_Given request:_ Rewrite the entries below with "Command" in place of each "Instruction", leaving everything else unchanged.

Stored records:
* * *
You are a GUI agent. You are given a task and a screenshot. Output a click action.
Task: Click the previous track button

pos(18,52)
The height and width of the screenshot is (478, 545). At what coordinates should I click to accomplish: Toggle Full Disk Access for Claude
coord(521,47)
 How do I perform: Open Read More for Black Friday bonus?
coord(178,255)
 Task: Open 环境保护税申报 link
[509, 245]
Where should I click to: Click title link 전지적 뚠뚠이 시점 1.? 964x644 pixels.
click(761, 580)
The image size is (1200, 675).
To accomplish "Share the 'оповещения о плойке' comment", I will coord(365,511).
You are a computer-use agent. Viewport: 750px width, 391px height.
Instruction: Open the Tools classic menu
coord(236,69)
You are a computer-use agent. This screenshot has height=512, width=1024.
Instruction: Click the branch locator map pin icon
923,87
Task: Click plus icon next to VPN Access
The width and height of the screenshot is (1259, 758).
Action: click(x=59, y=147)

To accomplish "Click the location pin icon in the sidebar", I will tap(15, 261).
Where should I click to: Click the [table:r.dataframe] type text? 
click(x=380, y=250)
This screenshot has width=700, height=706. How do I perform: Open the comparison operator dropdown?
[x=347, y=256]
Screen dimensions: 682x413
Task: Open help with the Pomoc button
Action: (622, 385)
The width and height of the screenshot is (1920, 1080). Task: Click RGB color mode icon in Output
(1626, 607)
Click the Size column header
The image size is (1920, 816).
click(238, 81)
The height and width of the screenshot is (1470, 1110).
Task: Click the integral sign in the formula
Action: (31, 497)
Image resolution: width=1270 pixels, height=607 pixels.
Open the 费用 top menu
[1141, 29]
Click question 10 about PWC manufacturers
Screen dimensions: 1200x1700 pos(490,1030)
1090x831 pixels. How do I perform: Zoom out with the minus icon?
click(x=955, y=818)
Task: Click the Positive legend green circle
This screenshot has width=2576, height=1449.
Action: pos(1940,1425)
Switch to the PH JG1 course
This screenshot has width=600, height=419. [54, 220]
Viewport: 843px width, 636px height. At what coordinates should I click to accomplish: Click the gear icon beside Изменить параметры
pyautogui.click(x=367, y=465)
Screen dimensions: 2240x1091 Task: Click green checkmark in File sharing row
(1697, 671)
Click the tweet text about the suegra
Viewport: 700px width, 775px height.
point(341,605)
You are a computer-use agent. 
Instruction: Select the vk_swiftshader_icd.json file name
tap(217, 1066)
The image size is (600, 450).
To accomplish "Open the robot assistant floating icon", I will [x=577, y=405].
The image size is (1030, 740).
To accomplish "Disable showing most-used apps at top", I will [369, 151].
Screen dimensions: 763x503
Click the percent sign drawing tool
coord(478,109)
* * *
_Result below:_
You are a GUI agent. You are given a task and a screenshot. Output a click action.
Task: Click the previous track button

pos(18,52)
The height and width of the screenshot is (478, 545). At what coordinates should I click to accomplish: Toggle Full Disk Access for Claude
coord(521,47)
 How do I perform: Open Read More for Black Friday bonus?
coord(178,255)
 Task: Open 环境保护税申报 link
[509, 245]
Where should I click to: Click title link 전지적 뚠뚠이 시점 1.? 964x644 pixels.
click(761, 580)
The image size is (1200, 675).
To accomplish "Share the 'оповещения о плойке' comment", I will coord(365,511).
You are a computer-use agent. Viewport: 750px width, 391px height.
Command: Open the Tools classic menu
coord(236,69)
You are a computer-use agent. This screenshot has height=512, width=1024.
Command: Click the branch locator map pin icon
923,87
Task: Click plus icon next to VPN Access
The width and height of the screenshot is (1259, 758).
Action: click(x=59, y=147)

To accomplish "Click the location pin icon in the sidebar", I will tap(15, 261).
Where should I click to: Click the [table:r.dataframe] type text? 
click(x=380, y=250)
This screenshot has width=700, height=706. How do I perform: Open the comparison operator dropdown?
[x=347, y=256]
Screen dimensions: 682x413
Task: Open help with the Pomoc button
Action: (622, 385)
The width and height of the screenshot is (1920, 1080). Task: Click RGB color mode icon in Output
(1626, 607)
Click the Size column header
The image size is (1920, 816).
click(238, 81)
The height and width of the screenshot is (1470, 1110).
Task: Click the integral sign in the formula
Action: (31, 497)
Image resolution: width=1270 pixels, height=607 pixels.
Open the 费用 top menu
[1141, 29]
Click question 10 about PWC manufacturers
Screen dimensions: 1200x1700 pos(490,1030)
1090x831 pixels. How do I perform: Zoom out with the minus icon?
click(x=955, y=818)
Task: Click the Positive legend green circle
This screenshot has width=2576, height=1449.
Action: pos(1940,1425)
Switch to the PH JG1 course
This screenshot has width=600, height=419. [54, 220]
Viewport: 843px width, 636px height. At what coordinates should I click to accomplish: Click the gear icon beside Изменить параметры
pyautogui.click(x=367, y=465)
Screen dimensions: 2240x1091 Task: Click green checkmark in File sharing row
(1697, 671)
Click the tweet text about the suegra
Viewport: 700px width, 775px height.
point(341,605)
You are a computer-use agent. 
Command: Select the vk_swiftshader_icd.json file name
tap(217, 1066)
The image size is (600, 450).
To accomplish "Open the robot assistant floating icon", I will [x=577, y=405].
The image size is (1030, 740).
To accomplish "Disable showing most-used apps at top", I will [369, 151].
Screen dimensions: 763x503
Click the percent sign drawing tool
coord(478,109)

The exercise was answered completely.